Tamoxifen: A Synthetic Overview

Tamoxifen (TAM) comprises a triphenylethylene derivative with pronounced activity as Selective Estrogen Receptor Modulator (SERM) that acts on the Estrogen Receptor (ER)-positive breast cancer cells preventing the tumorigenesis in high risk women. TAM constitutes the most prescribed chemotherapeutic drug for the treatment of breast cancer, acting through its in vivo metabolites (Z)- 4-hydroxytamoxifen (Z-4-HTAM) and 4-hydroxy-N-desmethyl-tamoxifen (endoxifen). Literature search has indicated that the efficient construction of TAM backbone is achieved through three major routes. One concerns the formation of the appropriately phenylsubstituted double bond of TAM, a second includes the reductive coupling of two aromatic ketones and the third refers to the coupling of olefins with metallated aromatics in the presence of transition metal catalysts.
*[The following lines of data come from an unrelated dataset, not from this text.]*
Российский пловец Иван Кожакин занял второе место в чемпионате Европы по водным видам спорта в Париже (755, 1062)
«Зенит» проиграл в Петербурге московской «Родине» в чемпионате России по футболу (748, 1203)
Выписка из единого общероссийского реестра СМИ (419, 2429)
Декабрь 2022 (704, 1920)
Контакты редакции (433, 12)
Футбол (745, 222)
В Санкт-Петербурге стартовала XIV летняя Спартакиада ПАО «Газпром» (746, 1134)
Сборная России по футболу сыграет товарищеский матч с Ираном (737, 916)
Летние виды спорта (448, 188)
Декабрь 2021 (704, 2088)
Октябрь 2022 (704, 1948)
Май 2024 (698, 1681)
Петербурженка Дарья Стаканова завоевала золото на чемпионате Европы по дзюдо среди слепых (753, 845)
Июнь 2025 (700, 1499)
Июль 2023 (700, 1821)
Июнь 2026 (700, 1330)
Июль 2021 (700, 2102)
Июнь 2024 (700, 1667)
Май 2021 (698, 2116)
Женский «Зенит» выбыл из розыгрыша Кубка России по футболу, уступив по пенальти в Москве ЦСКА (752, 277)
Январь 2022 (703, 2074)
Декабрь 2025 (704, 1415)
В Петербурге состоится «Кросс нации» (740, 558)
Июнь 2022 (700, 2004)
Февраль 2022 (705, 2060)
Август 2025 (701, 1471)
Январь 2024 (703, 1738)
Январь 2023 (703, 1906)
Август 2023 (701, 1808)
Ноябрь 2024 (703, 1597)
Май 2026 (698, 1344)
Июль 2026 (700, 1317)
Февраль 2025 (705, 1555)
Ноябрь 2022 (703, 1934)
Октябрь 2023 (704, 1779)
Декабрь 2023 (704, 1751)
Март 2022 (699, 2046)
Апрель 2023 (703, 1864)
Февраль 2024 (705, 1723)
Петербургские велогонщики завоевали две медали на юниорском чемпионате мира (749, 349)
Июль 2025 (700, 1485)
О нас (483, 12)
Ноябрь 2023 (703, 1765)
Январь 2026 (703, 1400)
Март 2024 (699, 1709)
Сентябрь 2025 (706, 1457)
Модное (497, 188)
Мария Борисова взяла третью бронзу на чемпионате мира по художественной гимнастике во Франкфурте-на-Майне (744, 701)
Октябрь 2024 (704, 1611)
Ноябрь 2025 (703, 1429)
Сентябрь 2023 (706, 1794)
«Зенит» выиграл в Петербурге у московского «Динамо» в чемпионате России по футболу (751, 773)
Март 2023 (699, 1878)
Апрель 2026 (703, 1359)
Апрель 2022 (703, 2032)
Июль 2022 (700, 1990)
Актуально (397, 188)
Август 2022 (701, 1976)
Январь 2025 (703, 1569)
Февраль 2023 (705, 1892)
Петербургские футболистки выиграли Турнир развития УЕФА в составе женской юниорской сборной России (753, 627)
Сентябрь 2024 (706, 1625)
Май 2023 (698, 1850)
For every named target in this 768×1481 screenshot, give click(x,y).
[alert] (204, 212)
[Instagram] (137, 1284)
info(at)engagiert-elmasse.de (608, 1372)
A deconstruction of these pathways and a comprehensive picture of the synthetic strategies towards the efficient approach of TAM are presented in this review. Furthermore, novel synthetic routes that differentiate or act complementary to these general routes are also considered. Issues such as the reactions efficiency and stereoselectivity have also been addressed.